U.K. Leads Europe in Shareholder Activism with 44% Year-on-Year Surge, Diligent Market Intelligence Reports
The United Kingdom has once again emerged as Europe’s most active hub for shareholder activism, marking a 44% year-on-year surge in targeted companies, according to the Corporate Governance in Europe 2025 report published by Diligent Market Intelligence (DMI). The report highlights that between September 2024 and August 2025, 52 U.K. companies were subject to shareholder campaigns—up sharply from 36 during the same period the previous year—signaling a renewed era of robust shareholder engagement across British boardrooms.
“The U.K. remains the primary driver of public-facing engagement in Europe, with other European markets increasingly witnessing similar strategies when behind-the-scenes efforts fail,” said Josh Black, Editor-in-Chief at Diligent Market Intelligence. “Activism in Europe now spans the full spectrum—from highly visible media campaigns to quieter private engagements. Boards should be prepared for anything as we head into what promises to be an exceptionally active annual meeting season.”
U.K. Activism Trends: Smaller Companies Targeted, Big Players Take Interest
Produced in collaboration with global law firm White & Case, the DMI report reveals a key trend: smaller-cap companies accounted for nearly 70% of all activism in the U.K. during the past year. Activists continue to perceive these companies as easier entry points for driving governance changes, capital returns, and strategic overhauls.
However, large-cap activism is also gaining momentum, particularly driven by prominent U.S.-based activist investors who are increasingly shifting their focus toward European markets. These investors, often equipped with significant capital and experience from the more mature U.S. activism landscape, are seeking untapped opportunities among undervalued European firms.
“The U.S. market for shareholder activism is far more developed, with many sophisticated and well-resourced players,” noted Tom Matthews, Partner and Head of EMEA Activism at White & Case. “For those willing to expand beyond their home base, the U.K. and Europe offer fertile ground—especially in markets where governance frameworks are evolving and valuation gaps remain attractive.”

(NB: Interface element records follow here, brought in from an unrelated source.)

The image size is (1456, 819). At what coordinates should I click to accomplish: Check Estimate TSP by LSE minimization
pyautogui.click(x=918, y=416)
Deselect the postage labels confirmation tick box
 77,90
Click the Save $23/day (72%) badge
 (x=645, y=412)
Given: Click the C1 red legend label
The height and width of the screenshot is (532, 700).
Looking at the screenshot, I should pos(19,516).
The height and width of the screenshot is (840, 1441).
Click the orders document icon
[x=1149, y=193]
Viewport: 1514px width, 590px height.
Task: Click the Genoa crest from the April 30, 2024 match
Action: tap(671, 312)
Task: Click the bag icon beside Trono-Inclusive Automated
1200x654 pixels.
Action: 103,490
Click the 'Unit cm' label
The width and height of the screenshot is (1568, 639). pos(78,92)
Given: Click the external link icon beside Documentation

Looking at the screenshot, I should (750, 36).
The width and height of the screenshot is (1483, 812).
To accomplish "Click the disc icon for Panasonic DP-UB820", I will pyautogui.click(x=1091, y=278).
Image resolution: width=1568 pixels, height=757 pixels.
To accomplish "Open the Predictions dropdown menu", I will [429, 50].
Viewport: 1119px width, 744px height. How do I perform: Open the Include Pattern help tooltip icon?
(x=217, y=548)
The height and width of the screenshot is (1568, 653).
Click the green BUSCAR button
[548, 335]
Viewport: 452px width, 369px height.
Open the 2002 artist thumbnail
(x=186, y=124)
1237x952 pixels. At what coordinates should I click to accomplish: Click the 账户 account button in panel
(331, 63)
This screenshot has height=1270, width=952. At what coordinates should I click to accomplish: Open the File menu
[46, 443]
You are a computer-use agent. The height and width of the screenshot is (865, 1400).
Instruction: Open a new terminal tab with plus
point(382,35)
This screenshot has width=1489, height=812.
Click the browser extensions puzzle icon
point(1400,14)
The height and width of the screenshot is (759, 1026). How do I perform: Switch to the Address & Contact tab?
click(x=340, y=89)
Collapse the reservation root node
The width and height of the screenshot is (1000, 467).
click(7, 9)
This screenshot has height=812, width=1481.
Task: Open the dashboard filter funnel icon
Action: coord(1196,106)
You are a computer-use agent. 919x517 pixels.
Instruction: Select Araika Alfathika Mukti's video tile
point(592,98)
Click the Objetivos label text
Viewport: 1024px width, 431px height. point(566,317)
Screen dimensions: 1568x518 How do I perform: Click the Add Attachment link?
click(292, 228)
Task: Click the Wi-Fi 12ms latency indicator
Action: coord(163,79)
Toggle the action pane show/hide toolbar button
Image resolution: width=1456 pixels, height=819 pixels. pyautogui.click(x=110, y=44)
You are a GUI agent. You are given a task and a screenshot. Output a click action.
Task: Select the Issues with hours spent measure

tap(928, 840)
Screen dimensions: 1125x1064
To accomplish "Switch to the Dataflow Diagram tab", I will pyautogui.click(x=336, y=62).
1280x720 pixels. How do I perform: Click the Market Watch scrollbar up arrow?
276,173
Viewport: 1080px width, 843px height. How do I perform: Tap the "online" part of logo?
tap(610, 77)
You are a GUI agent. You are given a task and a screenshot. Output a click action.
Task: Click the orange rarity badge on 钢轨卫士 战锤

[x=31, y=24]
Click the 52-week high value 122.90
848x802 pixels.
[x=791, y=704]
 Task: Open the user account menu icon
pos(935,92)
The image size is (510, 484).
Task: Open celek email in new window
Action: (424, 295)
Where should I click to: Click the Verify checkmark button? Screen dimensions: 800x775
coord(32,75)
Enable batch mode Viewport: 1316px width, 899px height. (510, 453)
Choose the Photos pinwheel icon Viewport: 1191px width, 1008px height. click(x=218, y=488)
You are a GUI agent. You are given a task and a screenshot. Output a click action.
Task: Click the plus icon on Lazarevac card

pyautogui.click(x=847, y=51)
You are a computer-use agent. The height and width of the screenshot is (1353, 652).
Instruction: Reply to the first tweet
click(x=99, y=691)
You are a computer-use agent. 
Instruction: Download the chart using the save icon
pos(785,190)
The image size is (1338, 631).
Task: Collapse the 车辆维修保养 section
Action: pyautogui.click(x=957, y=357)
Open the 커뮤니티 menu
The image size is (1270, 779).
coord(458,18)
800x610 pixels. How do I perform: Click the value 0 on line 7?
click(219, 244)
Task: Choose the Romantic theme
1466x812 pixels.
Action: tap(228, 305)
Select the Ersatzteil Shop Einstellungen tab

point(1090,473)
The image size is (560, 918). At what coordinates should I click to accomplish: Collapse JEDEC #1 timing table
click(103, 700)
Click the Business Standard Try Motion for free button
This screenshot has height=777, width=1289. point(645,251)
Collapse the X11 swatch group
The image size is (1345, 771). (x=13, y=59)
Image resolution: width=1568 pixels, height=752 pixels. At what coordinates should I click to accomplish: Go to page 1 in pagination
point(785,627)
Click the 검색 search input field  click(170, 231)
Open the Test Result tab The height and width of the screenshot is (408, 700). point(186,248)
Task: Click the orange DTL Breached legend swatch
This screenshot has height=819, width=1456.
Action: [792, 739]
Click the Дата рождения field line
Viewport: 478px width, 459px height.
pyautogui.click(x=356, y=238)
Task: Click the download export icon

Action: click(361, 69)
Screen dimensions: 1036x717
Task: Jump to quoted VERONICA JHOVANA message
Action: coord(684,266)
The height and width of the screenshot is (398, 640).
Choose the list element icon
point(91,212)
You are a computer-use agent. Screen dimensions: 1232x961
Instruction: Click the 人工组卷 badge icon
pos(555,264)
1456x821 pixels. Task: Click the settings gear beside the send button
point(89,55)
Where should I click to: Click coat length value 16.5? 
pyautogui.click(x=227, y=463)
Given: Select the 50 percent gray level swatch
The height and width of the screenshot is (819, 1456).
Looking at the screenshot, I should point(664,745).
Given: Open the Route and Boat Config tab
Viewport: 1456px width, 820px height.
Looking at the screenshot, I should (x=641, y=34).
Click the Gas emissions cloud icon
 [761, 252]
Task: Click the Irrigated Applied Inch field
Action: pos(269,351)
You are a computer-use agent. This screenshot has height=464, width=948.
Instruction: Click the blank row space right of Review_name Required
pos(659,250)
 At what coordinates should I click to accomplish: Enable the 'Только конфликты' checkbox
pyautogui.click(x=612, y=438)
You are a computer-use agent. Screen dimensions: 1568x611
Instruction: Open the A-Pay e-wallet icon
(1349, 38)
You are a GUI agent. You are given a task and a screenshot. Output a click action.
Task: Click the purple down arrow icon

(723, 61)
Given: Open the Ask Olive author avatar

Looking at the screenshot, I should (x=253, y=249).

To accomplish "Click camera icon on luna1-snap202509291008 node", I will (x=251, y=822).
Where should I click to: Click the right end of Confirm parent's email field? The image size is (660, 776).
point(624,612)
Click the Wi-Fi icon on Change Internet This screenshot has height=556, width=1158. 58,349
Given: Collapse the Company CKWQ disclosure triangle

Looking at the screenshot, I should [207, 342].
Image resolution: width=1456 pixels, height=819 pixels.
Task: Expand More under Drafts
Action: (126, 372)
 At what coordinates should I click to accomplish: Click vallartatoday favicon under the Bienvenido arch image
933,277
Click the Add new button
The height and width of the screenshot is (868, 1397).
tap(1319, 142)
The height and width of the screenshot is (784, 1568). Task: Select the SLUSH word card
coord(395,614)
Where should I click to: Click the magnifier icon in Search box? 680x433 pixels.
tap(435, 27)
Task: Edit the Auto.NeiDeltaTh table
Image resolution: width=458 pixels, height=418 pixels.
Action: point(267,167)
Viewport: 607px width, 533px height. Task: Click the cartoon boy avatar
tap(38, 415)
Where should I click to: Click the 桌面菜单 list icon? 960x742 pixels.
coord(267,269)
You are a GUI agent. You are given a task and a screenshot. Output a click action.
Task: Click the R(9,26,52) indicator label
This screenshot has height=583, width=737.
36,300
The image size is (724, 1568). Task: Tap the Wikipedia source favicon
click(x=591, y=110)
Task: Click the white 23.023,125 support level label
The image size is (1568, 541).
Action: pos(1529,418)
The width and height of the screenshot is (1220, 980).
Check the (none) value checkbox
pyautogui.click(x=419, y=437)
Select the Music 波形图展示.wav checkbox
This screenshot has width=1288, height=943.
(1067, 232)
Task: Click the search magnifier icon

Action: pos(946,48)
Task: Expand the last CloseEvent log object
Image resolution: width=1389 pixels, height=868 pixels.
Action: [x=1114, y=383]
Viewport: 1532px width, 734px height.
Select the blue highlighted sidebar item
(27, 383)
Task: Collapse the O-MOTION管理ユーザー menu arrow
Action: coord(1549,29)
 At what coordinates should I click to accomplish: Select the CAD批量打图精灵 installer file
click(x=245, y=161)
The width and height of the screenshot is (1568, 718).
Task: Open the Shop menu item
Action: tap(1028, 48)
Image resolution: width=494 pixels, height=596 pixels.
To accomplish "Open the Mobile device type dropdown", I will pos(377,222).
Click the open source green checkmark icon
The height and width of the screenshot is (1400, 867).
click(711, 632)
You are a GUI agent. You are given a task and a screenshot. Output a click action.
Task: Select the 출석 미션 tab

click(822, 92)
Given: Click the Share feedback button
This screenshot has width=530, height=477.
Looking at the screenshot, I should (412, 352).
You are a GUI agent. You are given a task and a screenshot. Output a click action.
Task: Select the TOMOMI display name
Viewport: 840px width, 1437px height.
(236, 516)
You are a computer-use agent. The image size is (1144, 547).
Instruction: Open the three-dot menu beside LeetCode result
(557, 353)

Diverse Governance Landscapes Define Activism Across Europe
While the U.K. maintains its lead, the nature and intensity of activism vary widely across Europe, influenced by distinct corporate governance frameworks, voting mechanisms, and board election structures.
Germany has become the most hotly contested market on the continent, with activists successfully securing six board seats in the first eight months of 2025—up from four in 2024. Campaigns in Germany have largely centered on cost-cutting initiatives, operational efficiencies, and industry consolidation, reflecting growing shareholder pressure on management to drive profitability.
In Italy, the country’s unique slate voting system has provided activists with discreet yet effective avenues to influence board composition. The system allows minority shareholders to nominate directors on separate lists, facilitating incremental board turnover. Italian companies saw five activist board seats gained in early 2025, up from four in each of the previous two years, underscoring a steady upward trend.
Meanwhile, France remains relatively resistant to highly public campaigns, recording just three notable activist efforts in the first eight months of 2025. Yet the report observes a subtle shift: when private negotiations fail, French activists are increasingly opting to go public, leveraging media and investor sentiment to push for change.
Europe’s Most Influential Activist Investors
The Corporate Governance in Europe 2025 report also identifies the most impactful activist investors shaping the continent’s corporate landscape. Leading the list is Saba Capital Management, which has successfully adapted its U.S.-honed strategy targeting investment trusts to the European environment. Its campaigns have emphasized structural reform and unlocking shareholder value in undervalued entities.
Coming in second is Amber Capital, another U.S.-headquartered firm with a strong European presence—particularly in Italy. Amber’s campaigns have focused on board representation and strategic restructuring, often calling for divestitures or spin-offs to streamline operations and improve market performance.
Executive Pay Trends: Europe Surpasses London
Beyond activism, DMI’s analysis highlights an important shift in executive compensation trends. For the first time, Germany’s DAX and France’s CAC 40 have surpassed the U.K.’s FTSE 100 in median realized CEO pay. This marks a significant milestone in Europe’s evolving corporate landscape and underscores intensifying competition for top executive talent.
The finding also reflects broader concerns within London’s financial community about maintaining global competitiveness. Despite concerted efforts by U.K. companies to narrow the CEO pay gap relative to their U.S. counterparts, the data suggests that Europe’s largest economies are now setting new benchmarks for executive rewards—potentially influencing where future listings and leadership talent gravitate.